Restaurant information
- Location: 2604 Dunlavy Street, Houston, Texas, 77006, United States
- Coordinates: 29°44′33″N 95°24′8″W﻿ / ﻿29.74250°N 95.40222°W

= Brasil (Houston) =

Restaurant in Houston, Texas, U.S.

Brasil, also known as Cafe Brasil, is a coffeehouse and restaurant serving American cuisine in Houston's Montrose district, in the U.S. state of Texas.

== Description ==
Thrillist says, "Keeping Westheimer cool since the early '90s, this stalwart offers an eclectic range of cafe fare, plus one of the most pleasant patios in Montrose.

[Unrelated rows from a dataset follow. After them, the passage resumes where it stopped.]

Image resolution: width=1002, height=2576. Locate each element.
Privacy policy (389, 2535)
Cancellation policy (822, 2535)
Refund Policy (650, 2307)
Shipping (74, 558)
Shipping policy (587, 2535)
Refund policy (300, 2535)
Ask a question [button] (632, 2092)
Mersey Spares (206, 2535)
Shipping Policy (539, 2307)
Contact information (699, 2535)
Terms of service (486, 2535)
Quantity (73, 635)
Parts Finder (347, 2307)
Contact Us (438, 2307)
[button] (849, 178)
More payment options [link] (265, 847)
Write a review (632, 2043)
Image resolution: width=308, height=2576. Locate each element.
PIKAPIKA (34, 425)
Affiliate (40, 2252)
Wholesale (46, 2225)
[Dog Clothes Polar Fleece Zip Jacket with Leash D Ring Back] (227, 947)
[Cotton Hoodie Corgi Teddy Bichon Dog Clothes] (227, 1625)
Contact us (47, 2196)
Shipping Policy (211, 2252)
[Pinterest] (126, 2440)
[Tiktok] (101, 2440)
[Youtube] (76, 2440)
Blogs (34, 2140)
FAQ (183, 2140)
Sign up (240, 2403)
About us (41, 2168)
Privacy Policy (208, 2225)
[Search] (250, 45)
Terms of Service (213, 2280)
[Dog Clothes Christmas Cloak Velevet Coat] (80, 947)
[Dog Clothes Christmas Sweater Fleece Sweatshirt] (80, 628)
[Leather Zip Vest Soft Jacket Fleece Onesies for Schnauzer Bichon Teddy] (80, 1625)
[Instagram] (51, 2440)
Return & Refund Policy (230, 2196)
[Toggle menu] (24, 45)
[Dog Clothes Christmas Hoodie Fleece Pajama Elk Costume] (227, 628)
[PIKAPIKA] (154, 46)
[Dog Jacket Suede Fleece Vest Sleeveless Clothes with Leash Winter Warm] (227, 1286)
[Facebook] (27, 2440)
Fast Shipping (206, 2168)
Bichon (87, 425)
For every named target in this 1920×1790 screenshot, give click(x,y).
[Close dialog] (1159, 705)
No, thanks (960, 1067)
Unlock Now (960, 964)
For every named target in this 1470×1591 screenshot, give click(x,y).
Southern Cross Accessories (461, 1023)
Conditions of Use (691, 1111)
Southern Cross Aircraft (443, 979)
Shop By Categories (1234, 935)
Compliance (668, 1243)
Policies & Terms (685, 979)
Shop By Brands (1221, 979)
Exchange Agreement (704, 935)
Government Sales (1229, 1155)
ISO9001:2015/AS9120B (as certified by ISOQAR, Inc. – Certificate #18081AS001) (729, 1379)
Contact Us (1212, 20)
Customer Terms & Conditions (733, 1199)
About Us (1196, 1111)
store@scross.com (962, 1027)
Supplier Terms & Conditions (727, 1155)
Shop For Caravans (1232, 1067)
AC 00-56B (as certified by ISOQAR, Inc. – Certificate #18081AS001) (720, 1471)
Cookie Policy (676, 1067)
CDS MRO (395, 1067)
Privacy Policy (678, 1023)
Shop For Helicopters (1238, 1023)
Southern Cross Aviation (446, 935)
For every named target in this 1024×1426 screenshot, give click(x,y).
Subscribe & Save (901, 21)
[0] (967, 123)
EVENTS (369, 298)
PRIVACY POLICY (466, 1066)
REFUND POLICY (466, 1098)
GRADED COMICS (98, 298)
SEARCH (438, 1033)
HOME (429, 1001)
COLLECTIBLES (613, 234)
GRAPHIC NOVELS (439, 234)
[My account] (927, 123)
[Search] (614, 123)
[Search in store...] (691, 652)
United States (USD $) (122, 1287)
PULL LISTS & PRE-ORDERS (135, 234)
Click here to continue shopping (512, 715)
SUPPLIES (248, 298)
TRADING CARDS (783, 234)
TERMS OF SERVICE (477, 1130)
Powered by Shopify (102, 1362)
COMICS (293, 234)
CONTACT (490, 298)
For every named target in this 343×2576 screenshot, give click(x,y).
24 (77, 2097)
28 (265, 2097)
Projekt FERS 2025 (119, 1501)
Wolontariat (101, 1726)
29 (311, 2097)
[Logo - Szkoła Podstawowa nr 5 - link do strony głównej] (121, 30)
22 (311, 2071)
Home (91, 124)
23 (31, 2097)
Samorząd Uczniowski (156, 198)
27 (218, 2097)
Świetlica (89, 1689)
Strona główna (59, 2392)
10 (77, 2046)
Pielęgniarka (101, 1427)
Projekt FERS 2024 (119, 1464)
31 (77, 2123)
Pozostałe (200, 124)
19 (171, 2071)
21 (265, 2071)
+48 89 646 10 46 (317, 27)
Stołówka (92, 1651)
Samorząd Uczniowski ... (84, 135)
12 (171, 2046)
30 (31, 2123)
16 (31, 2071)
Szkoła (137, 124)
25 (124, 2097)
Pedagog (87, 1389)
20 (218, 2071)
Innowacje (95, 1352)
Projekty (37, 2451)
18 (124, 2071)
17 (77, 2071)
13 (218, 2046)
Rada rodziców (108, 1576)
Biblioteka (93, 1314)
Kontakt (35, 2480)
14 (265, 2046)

Burgers, tacos, and sandwiches sit alongside bistro eats, and craft beer and wine are available to round things out."

== History ==
The business is owned by Dan Fergus.

==Reception==
In 2015, Emily Bond of Eater Houston included the fried egg sandwich and the biscuit sandwich in her overview of Houston's "essential" breakfast sandwiches, and the pepperoni pizza in her list of "Five Killer Pizzas in Unexpected Houston Restaurants". The website's Amy McCarthy included Brasil in her 2019 list of "17 Essential Vegetarian Restaurants in Houston".